## Extrait du document:
▬▬▬▬▬▬

Il ne connaît le sentiment d’une anarchie personnelle qu’au moment où les chemins de la vie sur lesquels il s’est engagé sont contraires à sa destination originelle, à sa particularité subjective. L’anarchie a pour source le processus de désintégration, qui définit la vie du chômeur L’homme substantiel demeure dans un seul et même cadre de vie. D’où son homogénéité intérieure. D’où également le fait qu’il est conséquent dans ses gestes et ses attitudes, ce qu’on ne rencontre plus aujourd’hui que chez peu de gens, et pas chez les meilleurs. Être conséquent signifie d’une certaine façon se fermer à la multiplicité des aspects de la vie, leur opposer des réactions identiques. Mais cela signifie autre chose aussi : une pauvreté intérieure. Or, ce qui caractérise le chômeur intellectuel, en tant qu’expression typique de notre époque, c’est la plénitude intérieure résultant des contradictions dans lesquelles il vit. Comme il ne se meut pas dans un seul cadre de vie, comme il est contraint de passer par toutes sortes d’expériences, d’assimiler des contenus de vie sans rapport étroit entre eux, son axe intérieur se déplace sans cesse. N’est-ce pas là la source du déséquilibre ? Celui-ci n’est-il pas tout simplement la rupture de l’axe intérieur ?! Certes, c’est un pas en direction de la limite ; mais, quand on s’intéresse aux éléments spécifiques et fondamentaux, ce procédé est nécessaire.
Ce qui constitue le caractère douloureux et impressionnant de la psychologie du chômeur, c’est son mécontentement envers lui-même, mécontentement qui a son origine dans le fait que, la vie dressant trop d’obstacles devant lui et l’obligeant à s’adapter à des ambiances variées, il dévie de sa ligne intérieure, de sa destination d’origine. Lorsque l’homme agit dans un sens opposé à celui qui lui est propre, le mécontentement est à son comble. La liberté est illusoire si l’individu n’est plus lui-même. L’esprit eschatologique de la culture contemporaine a été engendré par l’épuisement du fond productif de la culture moderne, mais également, en grande partie, par l’exaltation des intellectuels chômeurs. Il y a, dans leur esprit anxieux et tourmenté, de tristes pressentiments, des pressentiments de fin. L’esprit eschatologique apparaît toujours dans les cultures finissantes, qui ont entamé le processus de leur épuisement. Mais tandis que, chez d’autres, le pressentiment de la fin prend les formes mélancoliques du regret, chez les intellectuels chômeurs il prend celle, étrange et démoniaque, de l’amour de la fin, dans l’attente exaltée, joyeuse, d’un effondrement prochain.

▬▬▬▬▬▬

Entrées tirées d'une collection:

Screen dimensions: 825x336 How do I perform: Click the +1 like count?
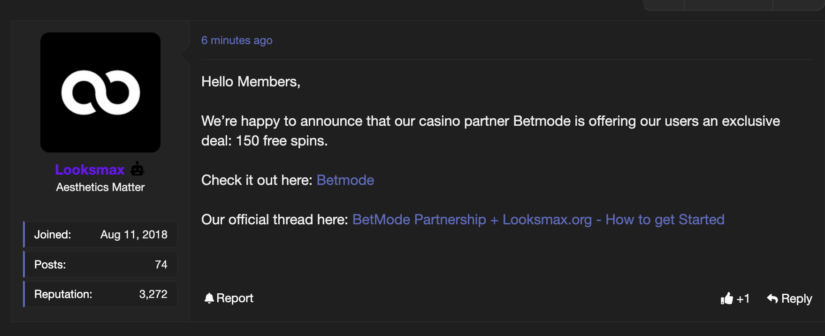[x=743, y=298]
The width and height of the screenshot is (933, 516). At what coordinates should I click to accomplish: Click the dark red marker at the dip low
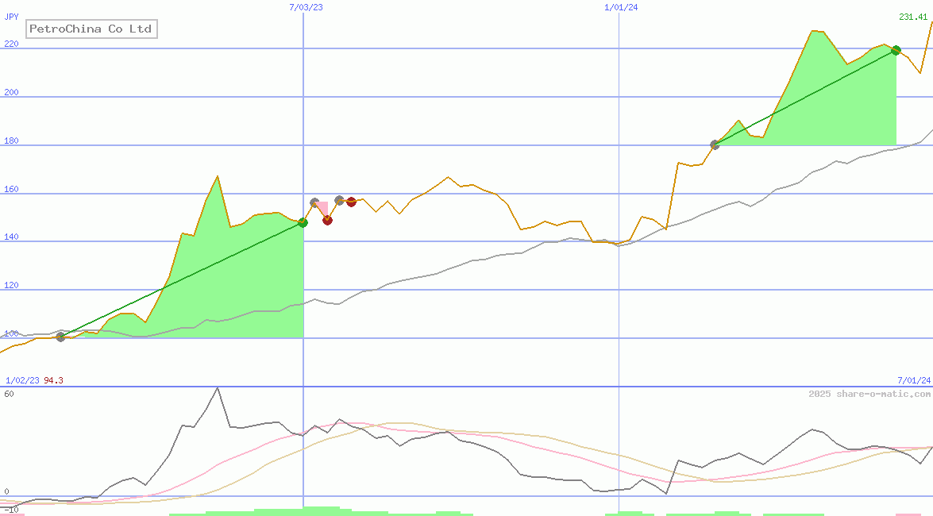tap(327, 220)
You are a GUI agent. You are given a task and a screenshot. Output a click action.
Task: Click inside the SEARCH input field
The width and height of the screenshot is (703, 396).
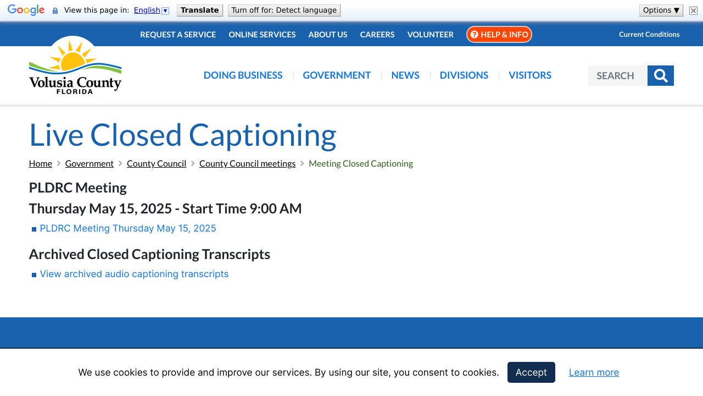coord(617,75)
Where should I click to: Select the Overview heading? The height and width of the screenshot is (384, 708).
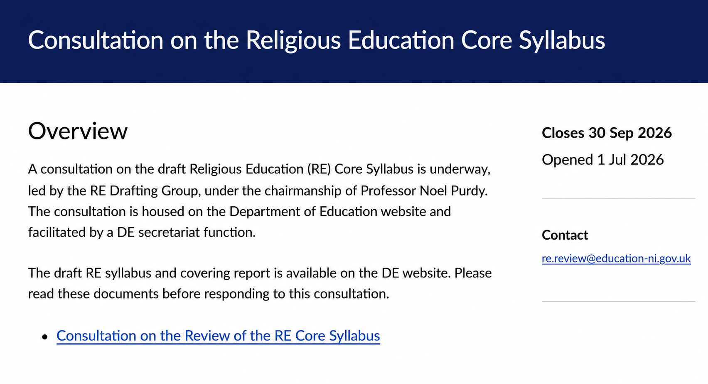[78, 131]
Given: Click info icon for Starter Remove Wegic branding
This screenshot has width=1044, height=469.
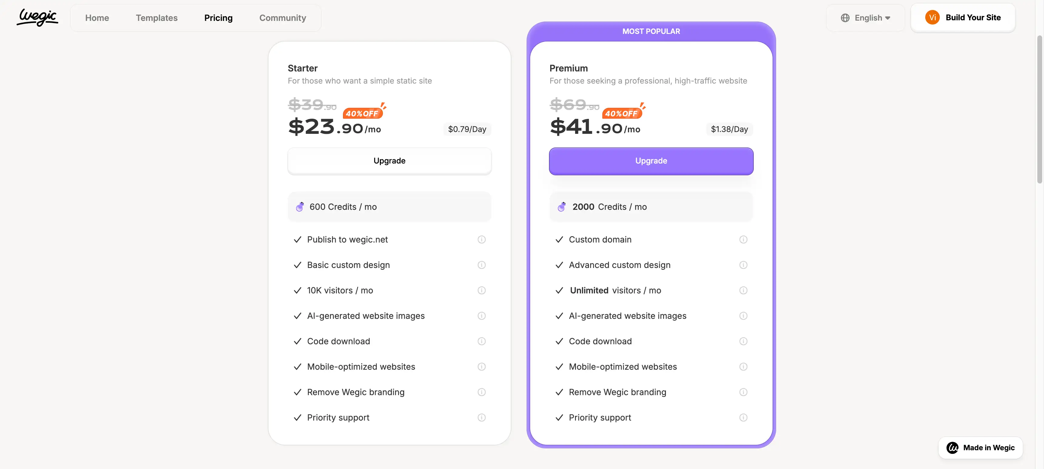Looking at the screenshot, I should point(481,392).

▬▬▬▬▬▬

## Problèmes à résoudre:
a - D'après l'extrait sur le chômeur intellectuel, que signifie le fait d'être conséquent ? Énumérez toutes les significations qu'il en donne.
b - Traduisez en anglais la phrase suivante de l'extrait sur le chômeur intellectuel : « L'esprit eschatologique apparaît toujours dans les cultures finissantes, qui ont entamé le processus de leur épuisement. »

## Corrigés détaillés:
a -
- Se fermer à la multiplicité des aspects de la vie
- Opposer à ces aspects des réactions identiques
- Une pauvreté intérieure

b - The eschatological spirit always appears in dying cultures, which have begun the process of their exhaustion.